▶ **Your instructions**: Every entry should appear in your answer exactly as it does here.

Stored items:
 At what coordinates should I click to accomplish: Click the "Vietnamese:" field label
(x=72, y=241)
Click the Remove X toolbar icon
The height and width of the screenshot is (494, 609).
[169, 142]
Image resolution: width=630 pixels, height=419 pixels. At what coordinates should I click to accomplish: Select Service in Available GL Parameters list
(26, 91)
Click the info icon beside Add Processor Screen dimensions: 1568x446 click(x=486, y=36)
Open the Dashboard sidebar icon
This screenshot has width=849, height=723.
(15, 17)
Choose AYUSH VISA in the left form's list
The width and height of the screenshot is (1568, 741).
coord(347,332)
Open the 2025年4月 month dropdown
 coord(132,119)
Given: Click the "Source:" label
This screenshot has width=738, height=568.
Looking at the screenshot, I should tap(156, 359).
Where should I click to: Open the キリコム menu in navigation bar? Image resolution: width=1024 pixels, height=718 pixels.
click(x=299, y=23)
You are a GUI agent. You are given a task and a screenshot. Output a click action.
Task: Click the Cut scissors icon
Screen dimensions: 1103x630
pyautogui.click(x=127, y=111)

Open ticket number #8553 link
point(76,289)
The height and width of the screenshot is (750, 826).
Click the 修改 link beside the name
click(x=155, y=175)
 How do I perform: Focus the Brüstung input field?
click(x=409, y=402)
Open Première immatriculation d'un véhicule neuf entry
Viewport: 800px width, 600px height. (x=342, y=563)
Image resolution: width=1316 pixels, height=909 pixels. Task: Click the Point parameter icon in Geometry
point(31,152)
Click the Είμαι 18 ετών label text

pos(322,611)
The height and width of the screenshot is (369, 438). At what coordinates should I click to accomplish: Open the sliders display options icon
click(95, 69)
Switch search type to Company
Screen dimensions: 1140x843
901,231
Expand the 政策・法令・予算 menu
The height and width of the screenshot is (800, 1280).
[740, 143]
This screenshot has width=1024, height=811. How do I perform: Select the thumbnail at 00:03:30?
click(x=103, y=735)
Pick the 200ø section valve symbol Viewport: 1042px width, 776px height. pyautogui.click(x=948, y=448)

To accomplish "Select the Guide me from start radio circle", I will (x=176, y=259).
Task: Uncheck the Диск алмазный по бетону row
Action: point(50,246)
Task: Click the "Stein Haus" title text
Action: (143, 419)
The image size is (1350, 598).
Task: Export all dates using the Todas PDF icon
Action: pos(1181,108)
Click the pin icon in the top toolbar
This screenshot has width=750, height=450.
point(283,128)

▶ **Finished exercise**:
 At what coordinates should I click to accomplish: Click the "Vietnamese:" field label
(x=72, y=241)
Click the Remove X toolbar icon
The height and width of the screenshot is (494, 609).
[169, 142]
Image resolution: width=630 pixels, height=419 pixels. At what coordinates should I click to accomplish: Select Service in Available GL Parameters list
(26, 91)
Click the info icon beside Add Processor Screen dimensions: 1568x446 click(x=486, y=36)
Open the Dashboard sidebar icon
This screenshot has width=849, height=723.
(15, 17)
Choose AYUSH VISA in the left form's list
The width and height of the screenshot is (1568, 741).
coord(347,332)
Open the 2025年4月 month dropdown
 coord(132,119)
Given: Click the "Source:" label
This screenshot has width=738, height=568.
Looking at the screenshot, I should tap(156, 359).
Where should I click to: Open the キリコム menu in navigation bar? Image resolution: width=1024 pixels, height=718 pixels.
click(x=299, y=23)
You are a GUI agent. You are given a task and a screenshot. Output a click action.
Task: Click the Cut scissors icon
Screen dimensions: 1103x630
pyautogui.click(x=127, y=111)

Open ticket number #8553 link
point(76,289)
The height and width of the screenshot is (750, 826).
Click the 修改 link beside the name
click(x=155, y=175)
 How do I perform: Focus the Brüstung input field?
click(x=409, y=402)
Open Première immatriculation d'un véhicule neuf entry
Viewport: 800px width, 600px height. (x=342, y=563)
Image resolution: width=1316 pixels, height=909 pixels. Task: Click the Point parameter icon in Geometry
point(31,152)
Click the Είμαι 18 ετών label text

pos(322,611)
The height and width of the screenshot is (369, 438). At what coordinates should I click to accomplish: Open the sliders display options icon
click(95, 69)
Switch search type to Company
Screen dimensions: 1140x843
901,231
Expand the 政策・法令・予算 menu
The height and width of the screenshot is (800, 1280).
[740, 143]
This screenshot has width=1024, height=811. How do I perform: Select the thumbnail at 00:03:30?
click(x=103, y=735)
Pick the 200ø section valve symbol Viewport: 1042px width, 776px height. pyautogui.click(x=948, y=448)

To accomplish "Select the Guide me from start radio circle", I will (x=176, y=259).
Task: Uncheck the Диск алмазный по бетону row
Action: point(50,246)
Task: Click the "Stein Haus" title text
Action: (143, 419)
The image size is (1350, 598).
Task: Export all dates using the Todas PDF icon
Action: pos(1181,108)
Click the pin icon in the top toolbar
This screenshot has width=750, height=450.
point(283,128)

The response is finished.